→ **WORK TO COMPLETE**
Write out the listing below character for character, though without its pictures.
==*==
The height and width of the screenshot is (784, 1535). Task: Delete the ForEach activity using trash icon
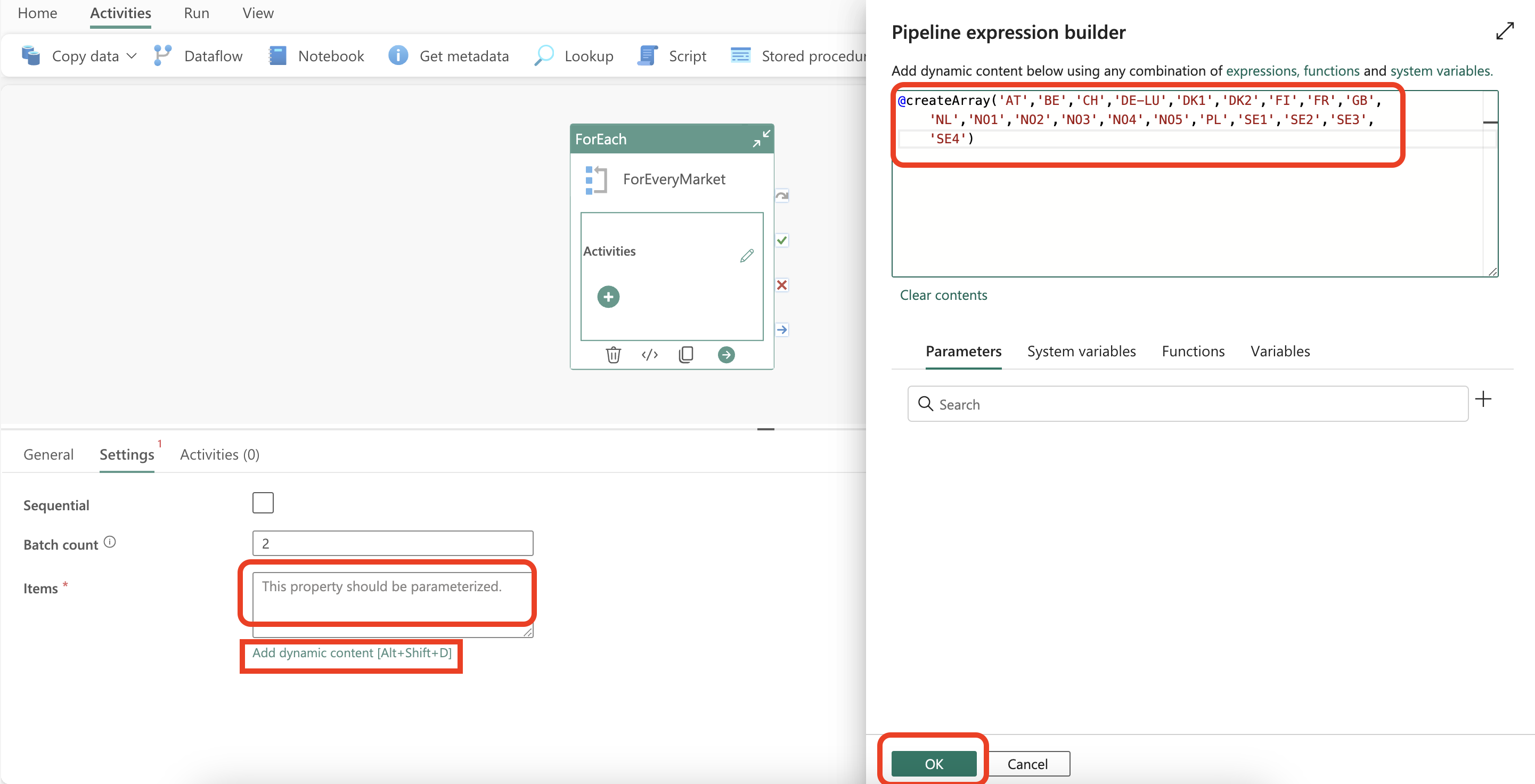tap(614, 355)
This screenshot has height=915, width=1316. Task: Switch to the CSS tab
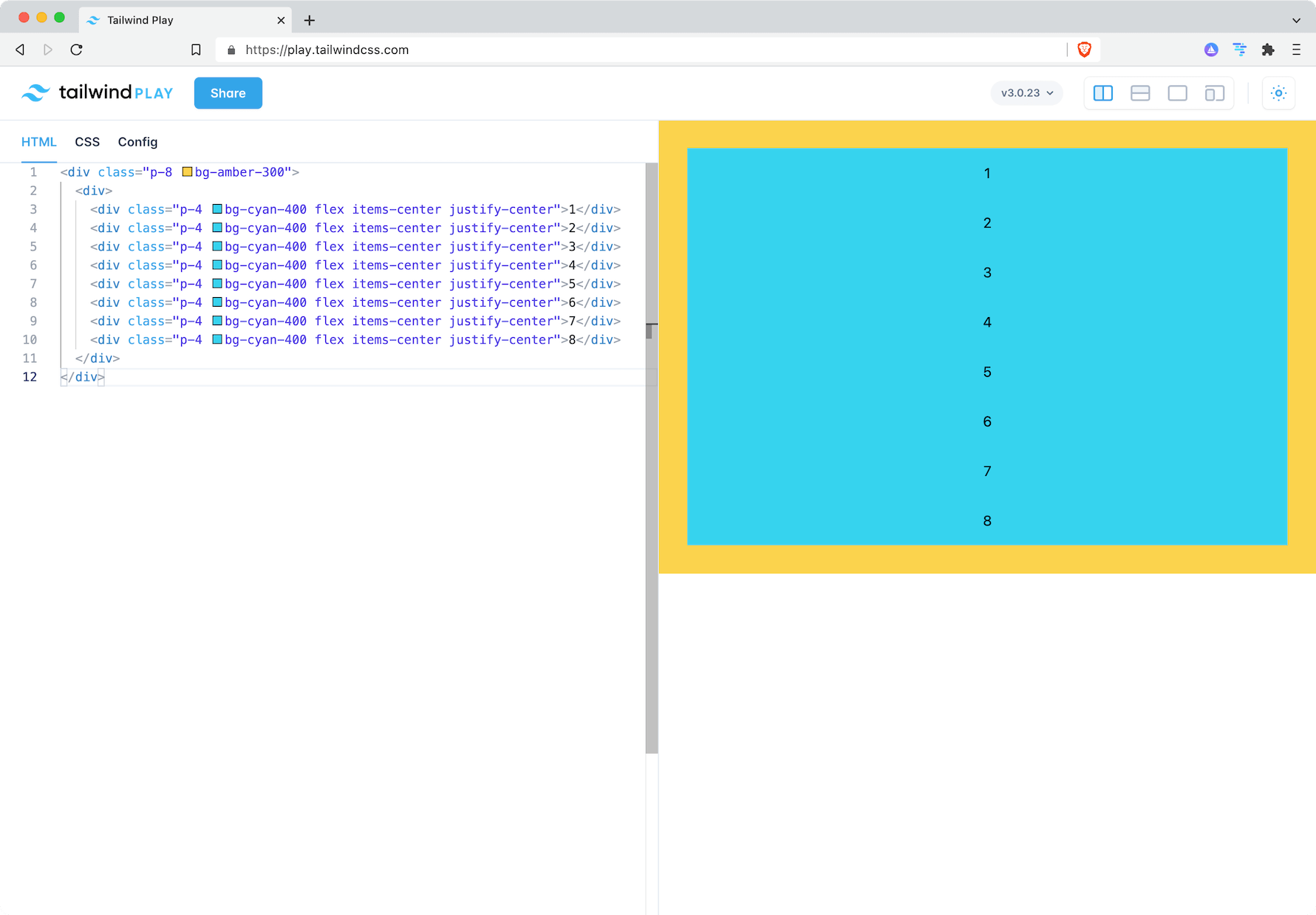(x=87, y=141)
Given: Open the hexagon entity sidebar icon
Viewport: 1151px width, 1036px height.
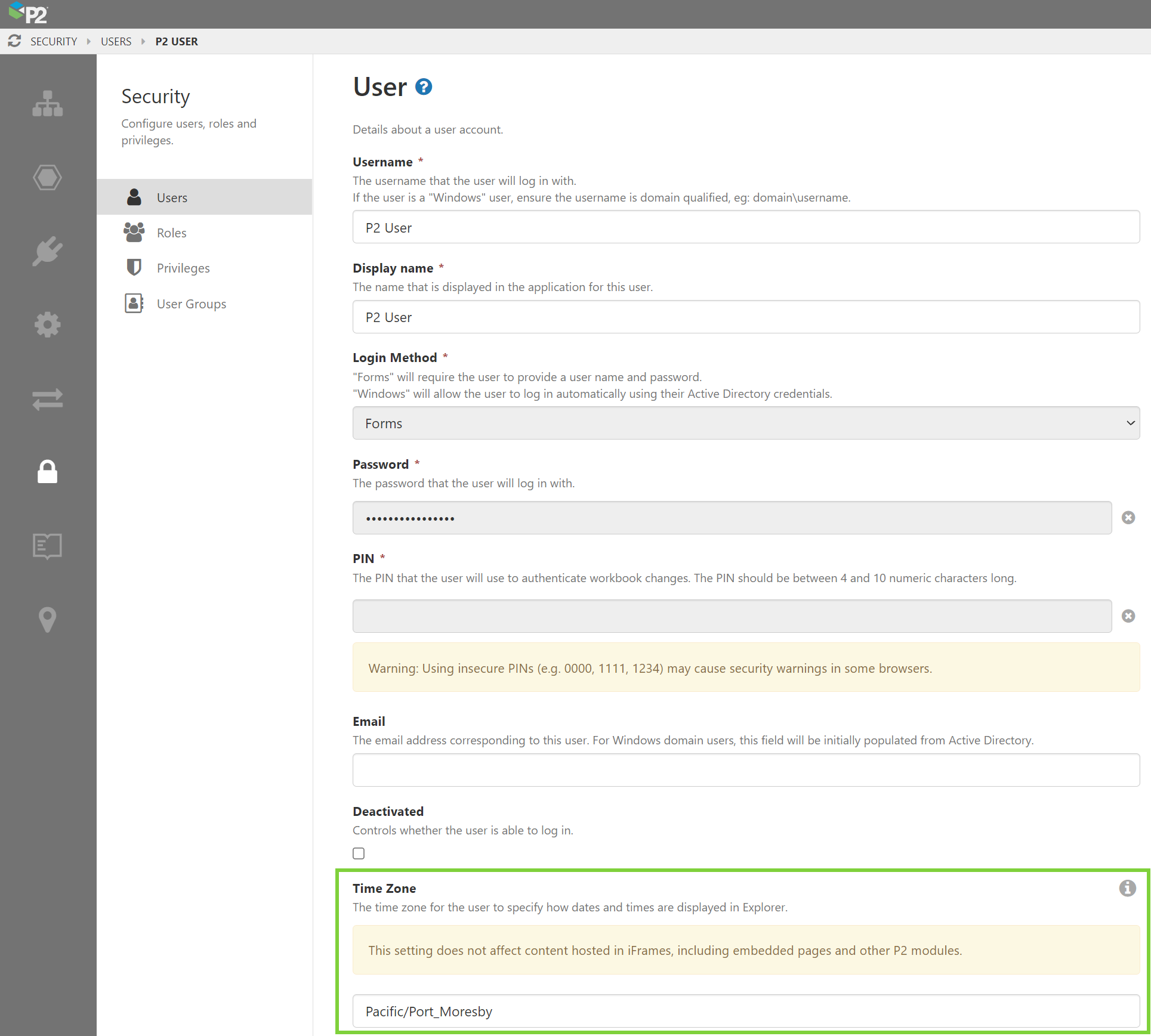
==*==
→ **EXERCISE RESULT**
The height and width of the screenshot is (784, 1535). Task: Delete the ForEach activity using trash icon
tap(614, 355)
This screenshot has height=915, width=1316. Task: Switch to the CSS tab
(x=87, y=141)
Given: Open the hexagon entity sidebar icon
Viewport: 1151px width, 1036px height.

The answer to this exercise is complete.